Could you repeat the records shown below exactly as written?
======== Extracted records ========
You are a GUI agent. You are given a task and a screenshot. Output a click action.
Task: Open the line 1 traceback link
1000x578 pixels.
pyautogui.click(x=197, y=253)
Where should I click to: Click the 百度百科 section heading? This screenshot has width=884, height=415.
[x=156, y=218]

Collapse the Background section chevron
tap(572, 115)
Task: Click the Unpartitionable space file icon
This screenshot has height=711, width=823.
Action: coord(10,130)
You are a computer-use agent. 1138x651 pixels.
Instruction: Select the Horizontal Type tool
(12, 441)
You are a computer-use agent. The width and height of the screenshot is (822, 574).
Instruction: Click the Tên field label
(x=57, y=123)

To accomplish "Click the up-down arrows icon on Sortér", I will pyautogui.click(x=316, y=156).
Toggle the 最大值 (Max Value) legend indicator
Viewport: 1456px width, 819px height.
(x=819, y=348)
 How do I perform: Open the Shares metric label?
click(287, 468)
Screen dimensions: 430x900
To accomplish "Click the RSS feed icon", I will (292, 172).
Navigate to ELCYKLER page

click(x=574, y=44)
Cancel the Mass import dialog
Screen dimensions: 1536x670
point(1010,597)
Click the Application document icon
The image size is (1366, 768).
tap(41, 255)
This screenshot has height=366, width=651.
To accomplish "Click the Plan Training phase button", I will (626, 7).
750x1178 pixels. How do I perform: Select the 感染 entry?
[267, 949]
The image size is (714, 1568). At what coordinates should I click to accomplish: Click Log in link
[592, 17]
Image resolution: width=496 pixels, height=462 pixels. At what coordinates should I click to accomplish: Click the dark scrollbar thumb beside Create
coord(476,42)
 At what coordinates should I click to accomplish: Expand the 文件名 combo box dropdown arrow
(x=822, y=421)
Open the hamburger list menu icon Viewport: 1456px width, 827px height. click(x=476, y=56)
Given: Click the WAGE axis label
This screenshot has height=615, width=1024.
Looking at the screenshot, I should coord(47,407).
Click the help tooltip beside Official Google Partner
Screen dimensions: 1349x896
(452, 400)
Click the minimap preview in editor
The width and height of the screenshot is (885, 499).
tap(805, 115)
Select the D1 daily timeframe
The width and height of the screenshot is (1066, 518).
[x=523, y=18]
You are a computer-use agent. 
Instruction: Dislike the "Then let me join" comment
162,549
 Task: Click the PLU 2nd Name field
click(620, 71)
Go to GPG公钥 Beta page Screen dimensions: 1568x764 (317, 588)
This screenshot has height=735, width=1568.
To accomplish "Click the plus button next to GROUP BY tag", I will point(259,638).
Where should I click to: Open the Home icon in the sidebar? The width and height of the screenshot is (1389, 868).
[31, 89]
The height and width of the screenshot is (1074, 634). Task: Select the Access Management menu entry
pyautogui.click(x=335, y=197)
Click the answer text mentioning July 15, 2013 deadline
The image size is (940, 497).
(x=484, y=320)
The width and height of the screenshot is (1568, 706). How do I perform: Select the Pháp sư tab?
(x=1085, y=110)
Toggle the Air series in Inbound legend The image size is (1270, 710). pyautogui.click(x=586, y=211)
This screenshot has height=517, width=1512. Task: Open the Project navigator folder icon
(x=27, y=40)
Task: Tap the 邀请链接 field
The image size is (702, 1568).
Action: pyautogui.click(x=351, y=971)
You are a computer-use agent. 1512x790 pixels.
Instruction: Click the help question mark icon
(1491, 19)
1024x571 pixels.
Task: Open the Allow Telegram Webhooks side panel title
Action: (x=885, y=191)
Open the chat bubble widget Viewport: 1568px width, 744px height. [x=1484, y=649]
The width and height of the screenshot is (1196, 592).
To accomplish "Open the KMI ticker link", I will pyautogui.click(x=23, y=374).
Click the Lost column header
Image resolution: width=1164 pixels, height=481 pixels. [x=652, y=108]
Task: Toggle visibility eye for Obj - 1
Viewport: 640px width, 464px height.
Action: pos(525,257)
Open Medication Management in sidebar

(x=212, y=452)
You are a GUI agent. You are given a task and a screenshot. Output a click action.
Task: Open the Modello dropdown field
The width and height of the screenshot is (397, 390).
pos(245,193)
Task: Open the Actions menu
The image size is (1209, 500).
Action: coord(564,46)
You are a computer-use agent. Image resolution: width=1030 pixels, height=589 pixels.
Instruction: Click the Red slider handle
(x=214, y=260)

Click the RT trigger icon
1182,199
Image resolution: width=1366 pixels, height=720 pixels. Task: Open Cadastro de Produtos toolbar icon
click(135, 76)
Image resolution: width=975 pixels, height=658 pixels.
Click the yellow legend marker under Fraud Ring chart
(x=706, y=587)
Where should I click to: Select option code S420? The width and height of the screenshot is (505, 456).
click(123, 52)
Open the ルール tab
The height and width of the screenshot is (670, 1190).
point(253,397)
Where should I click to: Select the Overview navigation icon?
========
Completed exercise:
You are a GUI agent. You are given a task and a screenshot. Output a click action.
Task: Open the line 1 traceback link
1000x578 pixels.
pyautogui.click(x=197, y=253)
Where should I click to: Click the 百度百科 section heading? This screenshot has width=884, height=415.
[x=156, y=218]

Collapse the Background section chevron
tap(572, 115)
Task: Click the Unpartitionable space file icon
This screenshot has height=711, width=823.
Action: coord(10,130)
You are a computer-use agent. 1138x651 pixels.
Instruction: Select the Horizontal Type tool
(12, 441)
You are a computer-use agent. The width and height of the screenshot is (822, 574).
Instruction: Click the Tên field label
(x=57, y=123)

To accomplish "Click the up-down arrows icon on Sortér", I will pyautogui.click(x=316, y=156).
Toggle the 最大值 (Max Value) legend indicator
Viewport: 1456px width, 819px height.
(x=819, y=348)
 How do I perform: Open the Shares metric label?
click(287, 468)
Screen dimensions: 430x900
To accomplish "Click the RSS feed icon", I will (292, 172).
Navigate to ELCYKLER page

click(x=574, y=44)
Cancel the Mass import dialog
Screen dimensions: 1536x670
point(1010,597)
Click the Application document icon
The image size is (1366, 768).
tap(41, 255)
This screenshot has height=366, width=651.
To accomplish "Click the Plan Training phase button", I will (626, 7).
750x1178 pixels. How do I perform: Select the 感染 entry?
[267, 949]
The image size is (714, 1568). At what coordinates should I click to accomplish: Click Log in link
[592, 17]
Image resolution: width=496 pixels, height=462 pixels. At what coordinates should I click to accomplish: Click the dark scrollbar thumb beside Create
coord(476,42)
 At what coordinates should I click to accomplish: Expand the 文件名 combo box dropdown arrow
(x=822, y=421)
Open the hamburger list menu icon Viewport: 1456px width, 827px height. click(x=476, y=56)
Given: Click the WAGE axis label
This screenshot has height=615, width=1024.
Looking at the screenshot, I should coord(47,407).
Click the help tooltip beside Official Google Partner
Screen dimensions: 1349x896
(452, 400)
Click the minimap preview in editor
The width and height of the screenshot is (885, 499).
tap(805, 115)
Select the D1 daily timeframe
The width and height of the screenshot is (1066, 518).
[x=523, y=18]
You are a computer-use agent. 
Instruction: Dislike the "Then let me join" comment
162,549
 Task: Click the PLU 2nd Name field
click(620, 71)
Go to GPG公钥 Beta page Screen dimensions: 1568x764 (317, 588)
This screenshot has height=735, width=1568.
To accomplish "Click the plus button next to GROUP BY tag", I will point(259,638).
Where should I click to: Open the Home icon in the sidebar? The width and height of the screenshot is (1389, 868).
[31, 89]
The height and width of the screenshot is (1074, 634). Task: Select the Access Management menu entry
pyautogui.click(x=335, y=197)
Click the answer text mentioning July 15, 2013 deadline
The image size is (940, 497).
(x=484, y=320)
The width and height of the screenshot is (1568, 706). How do I perform: Select the Pháp sư tab?
(x=1085, y=110)
Toggle the Air series in Inbound legend The image size is (1270, 710). pyautogui.click(x=586, y=211)
This screenshot has height=517, width=1512. Task: Open the Project navigator folder icon
(x=27, y=40)
Task: Tap the 邀请链接 field
The image size is (702, 1568).
Action: pyautogui.click(x=351, y=971)
You are a computer-use agent. 1512x790 pixels.
Instruction: Click the help question mark icon
(1491, 19)
1024x571 pixels.
Task: Open the Allow Telegram Webhooks side panel title
Action: (x=885, y=191)
Open the chat bubble widget Viewport: 1568px width, 744px height. [x=1484, y=649]
The width and height of the screenshot is (1196, 592).
To accomplish "Open the KMI ticker link", I will pyautogui.click(x=23, y=374).
Click the Lost column header
Image resolution: width=1164 pixels, height=481 pixels. [x=652, y=108]
Task: Toggle visibility eye for Obj - 1
Viewport: 640px width, 464px height.
Action: pos(525,257)
Open Medication Management in sidebar

(x=212, y=452)
You are a GUI agent. You are given a task and a screenshot. Output a click action.
Task: Open the Modello dropdown field
The width and height of the screenshot is (397, 390).
pos(245,193)
Task: Open the Actions menu
The image size is (1209, 500).
Action: coord(564,46)
You are a computer-use agent. Image resolution: width=1030 pixels, height=589 pixels.
Instruction: Click the Red slider handle
(x=214, y=260)

Click the RT trigger icon
1182,199
Image resolution: width=1366 pixels, height=720 pixels. Task: Open Cadastro de Produtos toolbar icon
click(135, 76)
Image resolution: width=975 pixels, height=658 pixels.
Click the yellow legend marker under Fraud Ring chart
(x=706, y=587)
Where should I click to: Select option code S420? The width and height of the screenshot is (505, 456).
click(123, 52)
Open the ルール tab
The height and width of the screenshot is (670, 1190).
point(253,397)
Where should I click to: Select the Overview navigation icon?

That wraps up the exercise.